Researchers have outlined a Windows EPM poisoning exploit sequence that can result in escalated privileges within a domain.

Cybersecurity researchers have unveiled critical findings regarding a now-patched security vulnerability in Microsoft’s Windows Remote Procedure Call (RPC) communication protocol. This vulnerability, tracked as CVE-2025-49760 with a CVSS score of 3.5, has been identified as a Windows Storage spoofing bug. It was addressed in July 2025 during Microsoft’s monthly Patch Tuesday update. SafeBreach researcher Ron Ben Yizhak presented the details of this security defect at the DEF CON 33 security conference. The advisory released by Microsoft indicated that “external control of file name or path in Windows Storage allows an authorized attacker to perform spoofing over a network.” The vulnerability enables attackers to manipulate a core component of the RPC protocol, facilitating EPM poisoning attacks that allow unprivileged users to impersonate legitimate services and coerce protected processes into authenticating against arbitrary servers.

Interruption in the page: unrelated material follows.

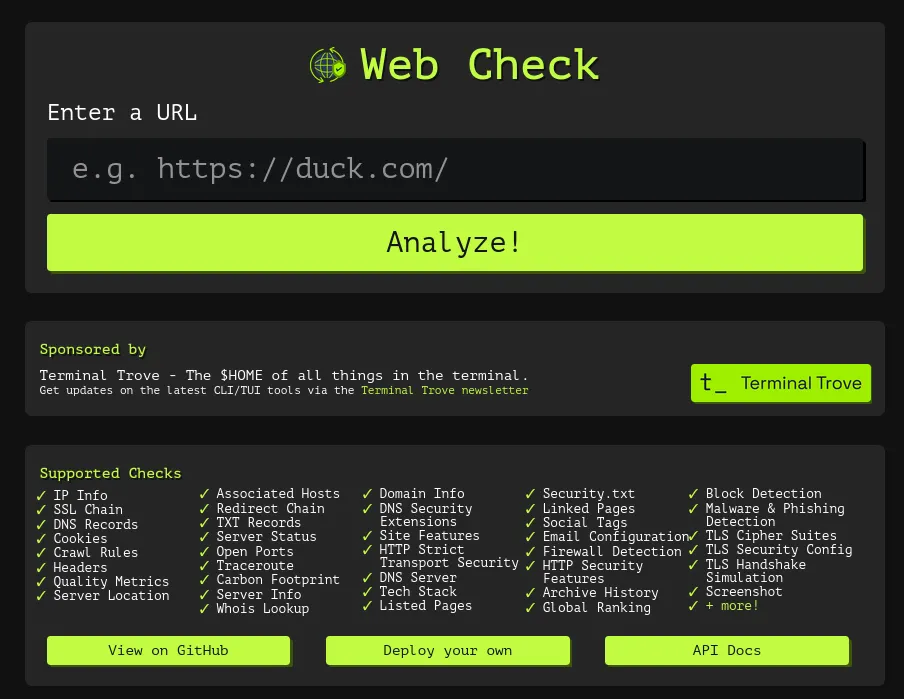Image resolution: width=904 pixels, height=699 pixels.
Task: Click the checkmark next to Whois Lookup
Action: 205,609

The Windows RPC protocol employs universally unique identifiers (UUIDs) and an Endpoint Mapper (EPM) to facilitate dynamic endpoint usage in client-server communications. The EPM functions similarly to the Domain Name System (DNS), mapping interface UUIDs to endpoints, akin to how DNS resolves domains to IP addresses. This vulnerability allows attackers to poison the EPM, masquerading as legitimate RPC servers and manipulating RPC clients. Ben Yizhak expressed astonishment at the lack of security checks within the EPM, stating that he could register known, built-in interfaces belonging to core services without restriction. He noted that when attempting to register an interface of a service that was turned off, its client connected to him instead, revealing a significant security flaw. The attack exploits interfaces not mapped to endpoints and those that can be registered post-boot, highlighting the risks associated with services set to “delayed start.” SafeBreach has also released a tool to further investigate this vulnerability.